We try so hard for so long that we make ourselves suffer. We effort and persevere and strive ourselves to death. Why?

We forgot how powerful we are in surrender.

In surrendering, you set yourself free. The outcome that had you in chains, and the struggle that locked you up further is gone. The ego you built up around achieving this thing vanishes. The identity you constructed, I Am The Person Who…, disappears. You become, in that moment, your true, expansive, and unlimited self.

Just by letting go. Just by saying, with every cell of your being, Uncle.

When you truly and actually surrender, you shed your small self and step into the largest version of who you are. The self that is open and vulnerable. Majestic and unencumbered. The one who can see things afresh, and is willing to embrace change.

Because that’s all that’s being asked for here at the edge of surrender.

Only change.

Things aren’t working. It’s time to try another way.

It’s so simple, but we complicate it. We make ourselves bleed. We make ourselves feel bad and wrong. We followed the rules to a T, but the rules screwed us over so fuck them and fuck you and fuck everyone in your apartment building and on your knitting team, too.

Hey, it’s okay.

It just isn’t working.

I don’t know why. Probably none of us do. It’s not the right time for one reason or another, or for no reason at all. It might never be the right time. So let’s back ourselves out of this box canyon and find something else to do.

This? Might be called failure. (And don’t we have a lot of baggage around that whole scene?) But it might also be called embracing what’s real.

The key here, and the hardest part, is to actually surrender.

Not just a little. Not for the afternoon. Not by keeping one foot in the door because maaaaaybe if you tweak your approach slightly and re-write the copy and work nights for another couple of weeks…no. I mean honestly and courageously face the fact that you and this particular thing are not working out, and let it go wholly and completely. For real.

Let your ego feel that punch to the solar plexus, that full-body oooof, and also that moment of free-fall afterward where a lot of existential room opens up under your feet and you plummet for a good long minute or two. (You might need to cry a little at this point. I support that 100%. Go ahead and let some pressure out of the tires.)
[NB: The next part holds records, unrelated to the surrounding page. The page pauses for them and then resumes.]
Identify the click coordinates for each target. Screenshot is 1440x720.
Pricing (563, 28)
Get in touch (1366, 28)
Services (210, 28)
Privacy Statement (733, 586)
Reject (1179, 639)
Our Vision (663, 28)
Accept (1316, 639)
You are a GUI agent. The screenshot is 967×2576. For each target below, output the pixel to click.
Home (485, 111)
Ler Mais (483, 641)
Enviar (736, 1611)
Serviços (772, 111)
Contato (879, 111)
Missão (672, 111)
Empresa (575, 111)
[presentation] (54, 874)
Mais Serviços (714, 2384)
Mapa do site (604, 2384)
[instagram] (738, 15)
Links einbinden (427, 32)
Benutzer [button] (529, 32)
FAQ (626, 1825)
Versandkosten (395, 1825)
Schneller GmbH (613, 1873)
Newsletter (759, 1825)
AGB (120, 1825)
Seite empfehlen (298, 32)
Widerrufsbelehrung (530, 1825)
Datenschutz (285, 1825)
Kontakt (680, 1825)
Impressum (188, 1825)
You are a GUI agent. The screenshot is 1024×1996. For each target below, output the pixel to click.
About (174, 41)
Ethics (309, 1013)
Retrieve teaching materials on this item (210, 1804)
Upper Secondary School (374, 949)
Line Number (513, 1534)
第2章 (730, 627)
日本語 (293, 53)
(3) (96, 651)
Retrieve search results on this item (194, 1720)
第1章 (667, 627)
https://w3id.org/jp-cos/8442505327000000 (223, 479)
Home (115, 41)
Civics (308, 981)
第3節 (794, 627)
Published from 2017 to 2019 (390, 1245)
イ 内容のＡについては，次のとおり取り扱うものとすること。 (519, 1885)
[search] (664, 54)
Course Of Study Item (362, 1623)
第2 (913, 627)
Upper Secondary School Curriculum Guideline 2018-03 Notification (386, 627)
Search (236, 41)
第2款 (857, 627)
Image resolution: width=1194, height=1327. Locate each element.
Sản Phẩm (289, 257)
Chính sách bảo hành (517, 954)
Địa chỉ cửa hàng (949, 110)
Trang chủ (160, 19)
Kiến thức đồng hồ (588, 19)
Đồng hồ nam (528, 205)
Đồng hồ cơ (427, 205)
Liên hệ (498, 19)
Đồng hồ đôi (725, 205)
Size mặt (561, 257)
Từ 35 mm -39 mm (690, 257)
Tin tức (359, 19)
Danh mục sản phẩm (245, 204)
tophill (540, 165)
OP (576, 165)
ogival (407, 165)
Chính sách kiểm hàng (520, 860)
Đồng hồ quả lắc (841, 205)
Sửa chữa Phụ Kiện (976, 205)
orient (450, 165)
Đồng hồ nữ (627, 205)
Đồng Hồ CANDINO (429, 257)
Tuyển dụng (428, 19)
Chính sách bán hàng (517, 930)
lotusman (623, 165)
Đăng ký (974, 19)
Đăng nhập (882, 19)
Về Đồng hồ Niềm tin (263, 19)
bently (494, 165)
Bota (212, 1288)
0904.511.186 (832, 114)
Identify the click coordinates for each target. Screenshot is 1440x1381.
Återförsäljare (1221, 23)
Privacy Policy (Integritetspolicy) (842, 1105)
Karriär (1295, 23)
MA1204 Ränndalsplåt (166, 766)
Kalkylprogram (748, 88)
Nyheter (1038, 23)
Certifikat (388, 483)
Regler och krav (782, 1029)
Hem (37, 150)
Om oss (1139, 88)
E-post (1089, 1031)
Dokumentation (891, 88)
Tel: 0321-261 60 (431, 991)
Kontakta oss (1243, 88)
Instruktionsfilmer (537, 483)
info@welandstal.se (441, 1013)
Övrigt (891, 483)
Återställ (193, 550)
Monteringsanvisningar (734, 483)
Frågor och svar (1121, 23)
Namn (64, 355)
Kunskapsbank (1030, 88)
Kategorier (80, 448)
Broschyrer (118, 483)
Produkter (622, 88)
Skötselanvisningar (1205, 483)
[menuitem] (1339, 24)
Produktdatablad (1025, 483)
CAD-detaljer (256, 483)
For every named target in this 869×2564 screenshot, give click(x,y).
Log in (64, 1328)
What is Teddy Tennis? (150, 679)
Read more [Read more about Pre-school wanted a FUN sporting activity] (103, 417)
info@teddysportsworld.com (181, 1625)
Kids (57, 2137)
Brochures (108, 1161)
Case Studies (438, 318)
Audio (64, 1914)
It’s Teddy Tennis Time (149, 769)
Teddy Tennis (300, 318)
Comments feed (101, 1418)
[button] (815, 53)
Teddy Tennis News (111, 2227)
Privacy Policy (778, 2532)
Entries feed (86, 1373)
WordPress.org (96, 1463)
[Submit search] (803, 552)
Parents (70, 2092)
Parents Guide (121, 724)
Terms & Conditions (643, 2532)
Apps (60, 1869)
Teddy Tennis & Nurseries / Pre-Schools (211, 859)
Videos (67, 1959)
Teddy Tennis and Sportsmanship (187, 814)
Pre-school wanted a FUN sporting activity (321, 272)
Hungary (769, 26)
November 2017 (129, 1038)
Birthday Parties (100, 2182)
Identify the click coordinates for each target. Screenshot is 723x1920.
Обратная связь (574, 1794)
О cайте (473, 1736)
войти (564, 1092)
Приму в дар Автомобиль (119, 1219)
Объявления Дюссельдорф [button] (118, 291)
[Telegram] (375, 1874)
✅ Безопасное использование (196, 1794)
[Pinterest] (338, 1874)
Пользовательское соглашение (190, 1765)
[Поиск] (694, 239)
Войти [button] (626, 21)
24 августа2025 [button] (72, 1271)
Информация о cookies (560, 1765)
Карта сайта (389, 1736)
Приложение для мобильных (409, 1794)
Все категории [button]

And then feel what happens next.

It might be a little like: in breath, out breath, blink. It might sound like a bird chirping or a taxi driving by. You might notice, say, the way the light falls on the sofa or how the woman across the room shifts in her seat.

That’s what surrender feels like. Grounded and free and simple. Like the present moment just flashed its boobies at you and smiled as if to say, “See? It’s not so bad here. We’ve got birds. We’ve got snacks. What took you so long?”

And what, oh powerful, surrendered one, do you want to do next?